Juan Manuel Gomez-Quiroz (1939 - 2021) was born in Santiago, Chile, and began his formal art studies there. A painter as well as a printmaker, he studied at the Gregorio de la Fuente workshop in 1956 and the following year enrolled at the School of Fine Arts, University of Chile. In 1962 he received a Fulbright Scholarship and traveled to study at the Rhode Island School of Design and Yale University's School of Art and Architecture.
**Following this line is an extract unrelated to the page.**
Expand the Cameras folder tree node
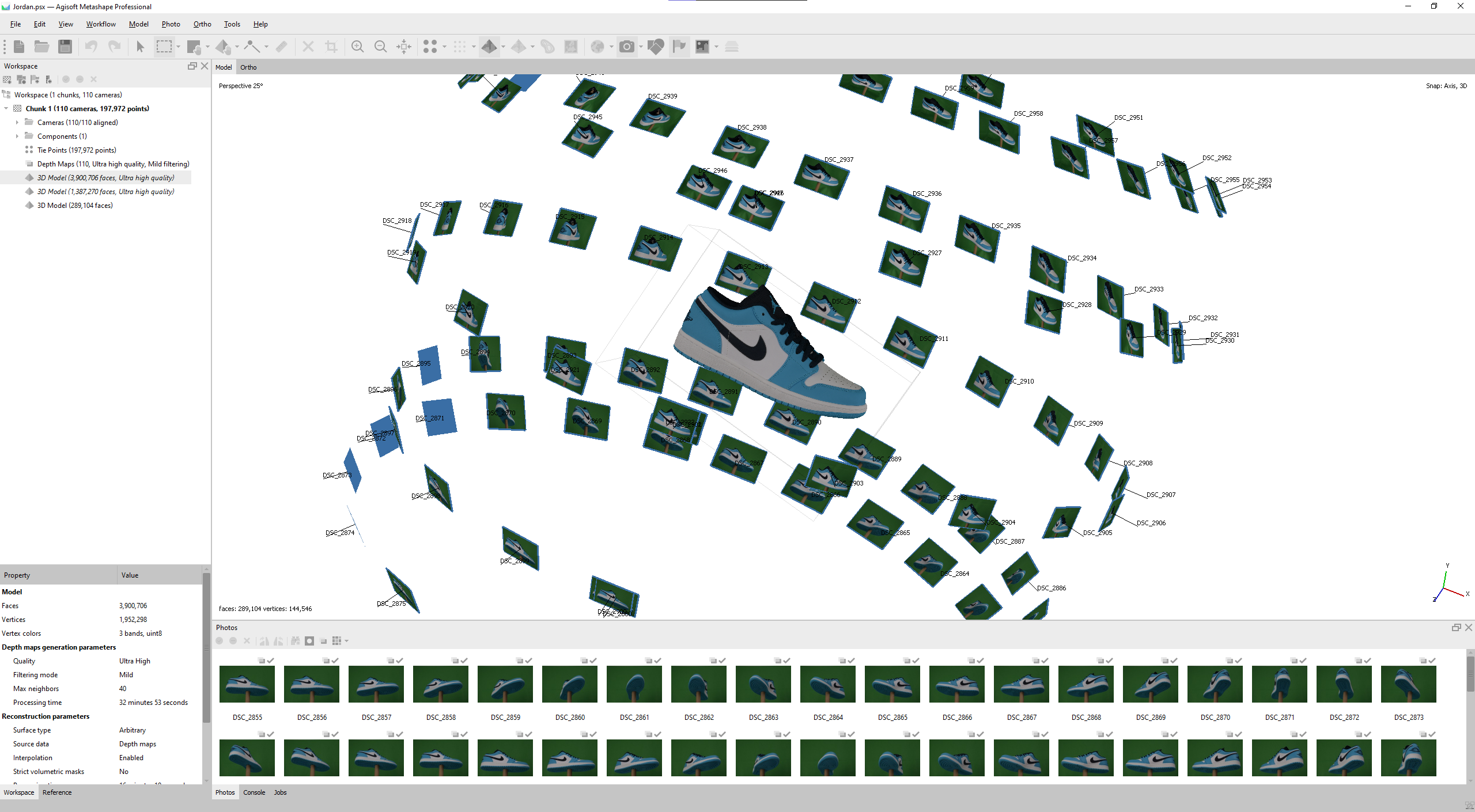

Eventually, Gomez-Quiroz settled in New York, studied at the Pratt Graphic Center, and was an adjunct professor of art at NYU (New York University) from 1969 to 1976 and also taught at FIT's (Fashion Institute of Technology) Printmaker Workshop. In 1986, he became a curator at the Museum of Contemporary Hispanic Art, and he was a member of the jury at the Olympic Arts Competition. His work was greatly influenced by Abstract Expressionism and the techniques and principles of Action Painting which dominated the art world in the 1950s.
He had numerous solo exhibitions in South America, Europe, Canada, Puerto Rico and the United States His work is in the permanent collection of the Solomon Guggenheim Museum, NYC; Metropolitan Museum of Art; NYC Museum of Modern Art; NYC De Menil Collection; Houston, TX; Museum of Fine Arts, Boston, MA; Brooklyn Museum, NYC; Bronx Museum of Art; NYC Cincinnati Art Museum,OH; Center for Inter-American Relations, NYC; The Chase Manhattan Bank; Everson Museum of Art, Syracuse, NY; Museo de Bellas Artes, Santiago, Chile; Massachusetts Institute of Technology, Cambridge, MA; Museo de Arte Contemporaneo, Santiago, Chile; New York Public Library, NYC; New York University Art Collection, NYC; University of Massachusetts Amherst, MA; Cornell University, NY; Instituto de Cultura Puertorriquena, Puerto Rico; and Instituto de Cultura, Lima, PerĂº.